午後、なんとか仕上げた書類を持って、十一階のフロアを会議室に向かって歩いていると、運営部から水嶋さんが出てきた。
目が合うと、足早に近づいてきて、いきなり腕を掴まれる。
突然のことに私が驚いていると、そのまますぐ隣の会議室に押し込まれた。

「な、なんですか! 突然」

誰もいない会議室は静かで私の声だけがやけに響いた。

「大澤、俺がお前をかばって階段から落ちたこと、なんでみんな知ってんだよ?」

水嶋さんは私を壁に追い詰めて、怖い顔で質問する。

「知りませんよ! 私、二課の人にしか言ってないです」

「そこから広まったんだろうが」

「そんなの……仕方ないじゃないですか。課長には報告しなくちゃいけないし」

水嶋さんは、ふうとため息をついて「それもそうか」とつぶやく。

「でも、女子社員をかばって骨折したなんて、格好いいじゃないですか。

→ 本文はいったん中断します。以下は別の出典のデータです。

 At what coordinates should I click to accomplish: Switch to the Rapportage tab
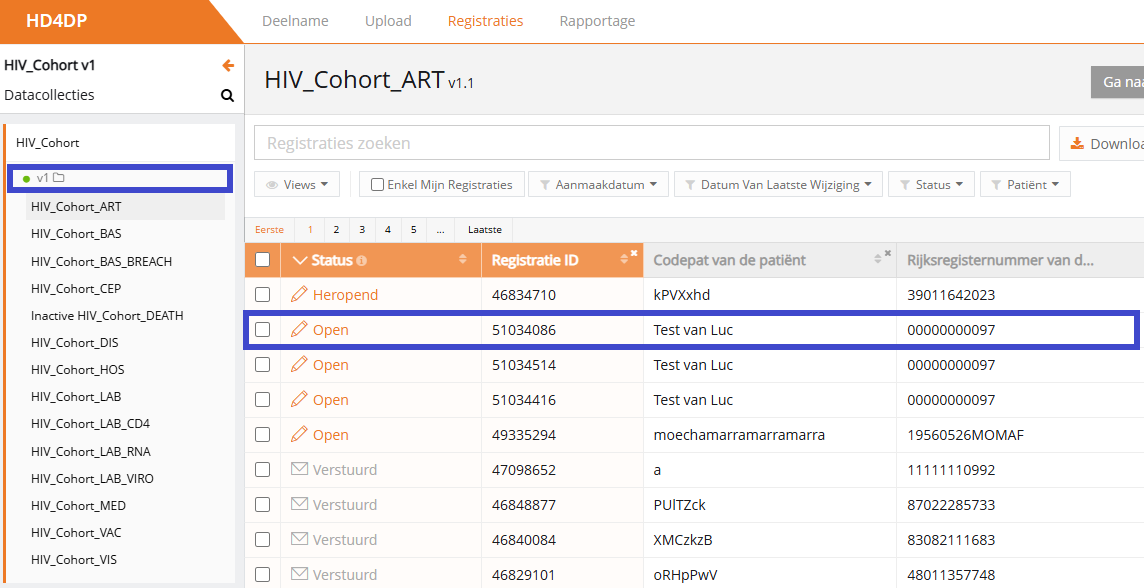point(597,21)
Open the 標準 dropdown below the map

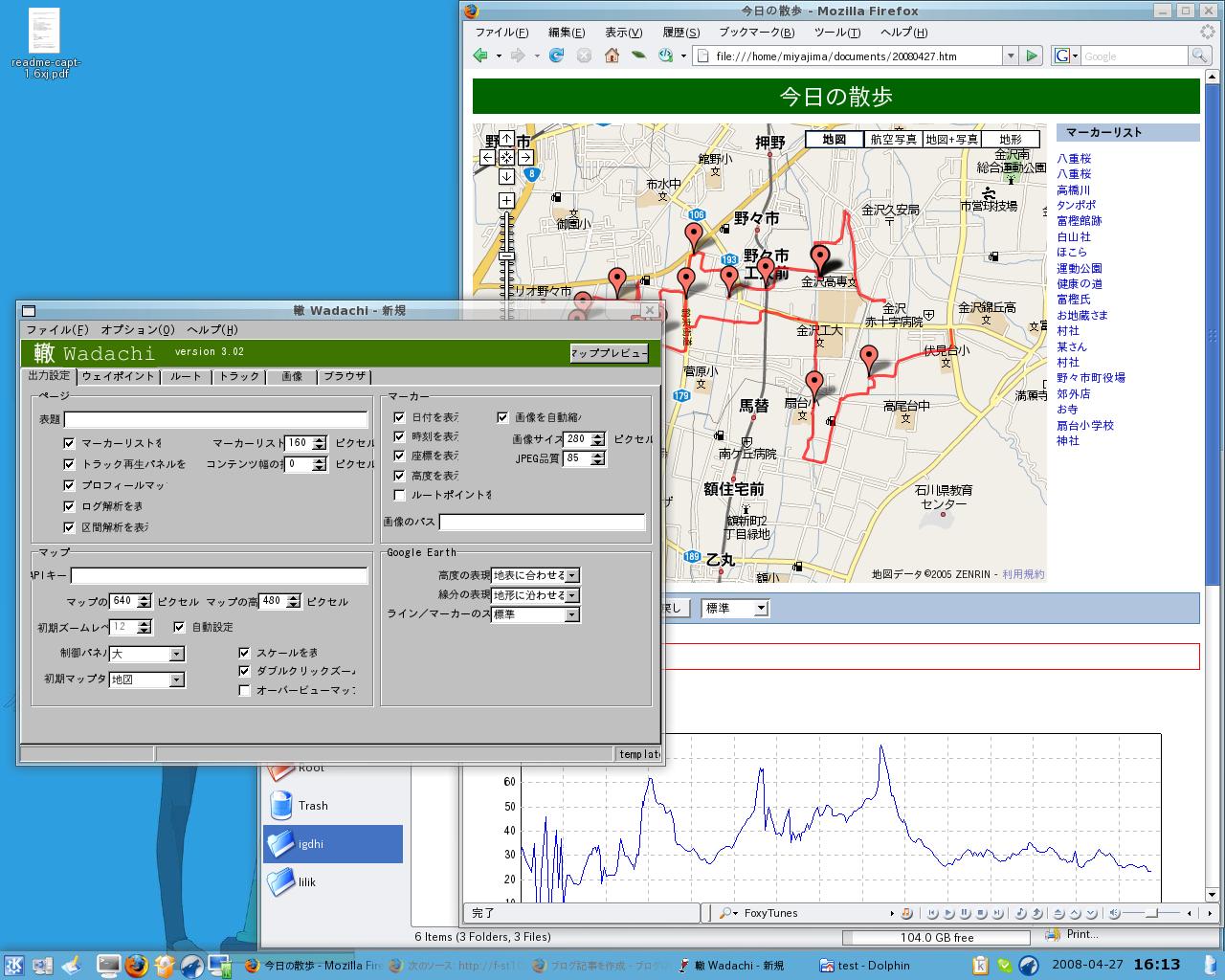(x=735, y=608)
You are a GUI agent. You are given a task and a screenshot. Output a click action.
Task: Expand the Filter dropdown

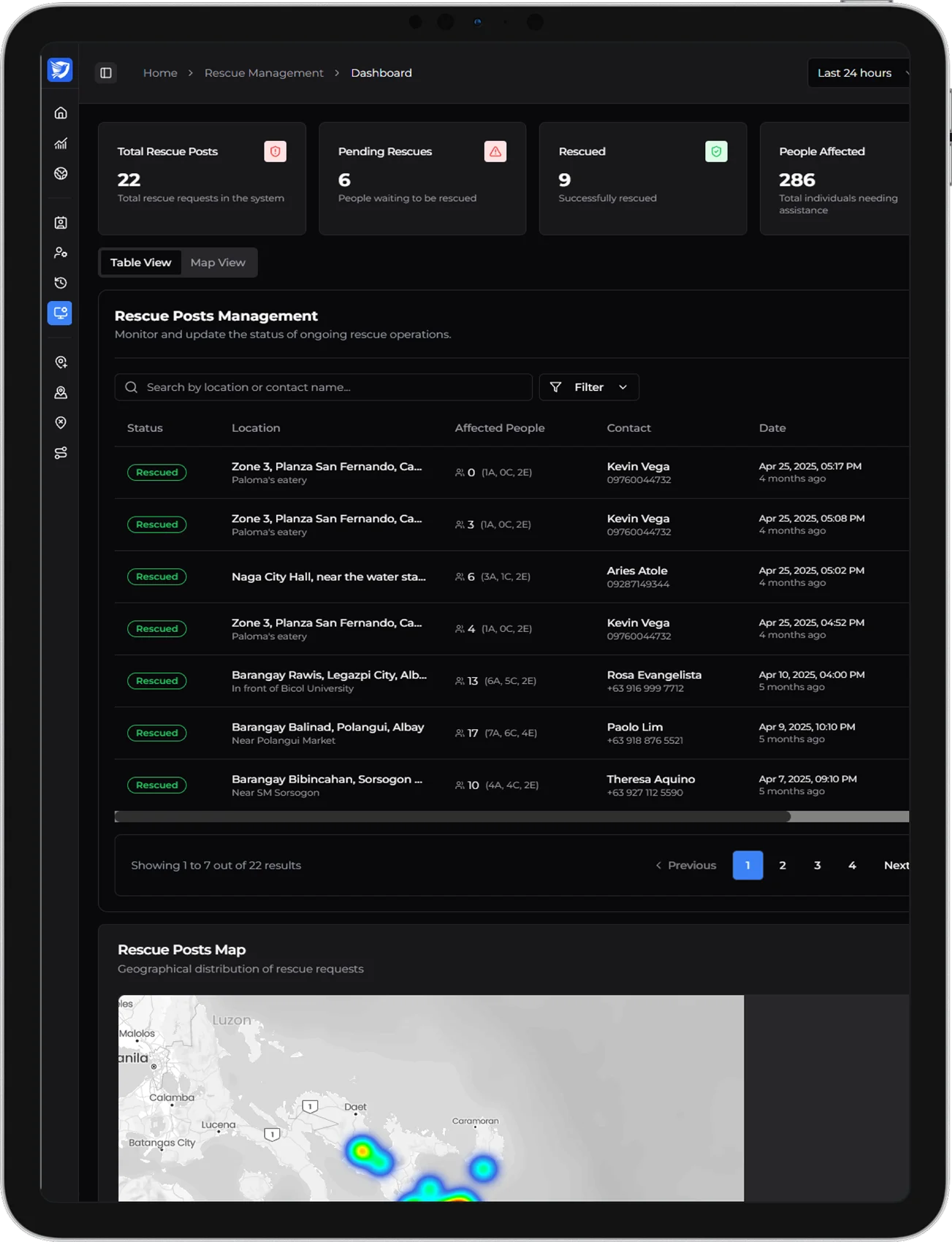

隠すことじゃないと思います」

武勇伝ですよ、と付け足すと水嶋さんは、「そういうことじゃなくて」と首を振った。

「大澤、今俺は大澤を助けたことで好感度がものすごくアップしている」

「え? あ、そうですね、はい」

「それなのに、もし俺がその大澤を住み込みで働かせていることが知られたら、この好感度はどうなると思う?」

「……急降下、ですかね」

「だよな。弱みに付け込んでただ働きをさせてる悪いやつだって思われるよな」

「言い出したのは私ですけど」

「そうだけど、周りから見たら、俺がさせているみたいじゃないか」

私は黙り込んだ。
つまり、同居生活は中止ということか。
それなら願ったりかなったりだ。

「でしたら……」

「だから、付き合ってることにしよう」

「……は?」

冗談かと思って水嶋さんを見上げると、水嶋さんはいたってまじめな顔で私をじっと見ていた。

「どういうことでしょうか?」

「だから、助けたことがきっかけで付き合ったことにしよう。それなら、一緒に住んでることがばれても好感度は下がらないだろ」

「下がらないかもしれませんが……彼女と住んでいるってことになりますよね? コンパとか行けないんじゃないですか? それはいいんですか?」

「いいんだよ、一ヶ月だけだろ。その後は円満に別れたことにすればいいから。だけど、一ヶ月間は仲のいい恋人を演じてほしい。水嶋さんって彼女をすごく大事にするんだ、って好感度がまた上がるだろう?」

「なるほどですね」

なんだかまじめに話しているのがばかばかしくなってきた。
どっちにしても、一ヶ月。
一ヶ月が経てば、この女好きでモテることしか考えていない人とも関わらなくて済む。

「と、いうことで今から敬語禁止」

「はい、じゃなくて、うん」

「水嶋さんって呼ぶのもやめろ。夏生くんでも、夏生でもなんでもいいから」

「なっきーでも?」

「……それはちょっと」

「冗談ですよ」

私は笑いをこらえながら腕時計を見ると「そろそろ行くね」と言う。

水嶋さんは満足そうに頷いて「じゃあな、しずく」と言った。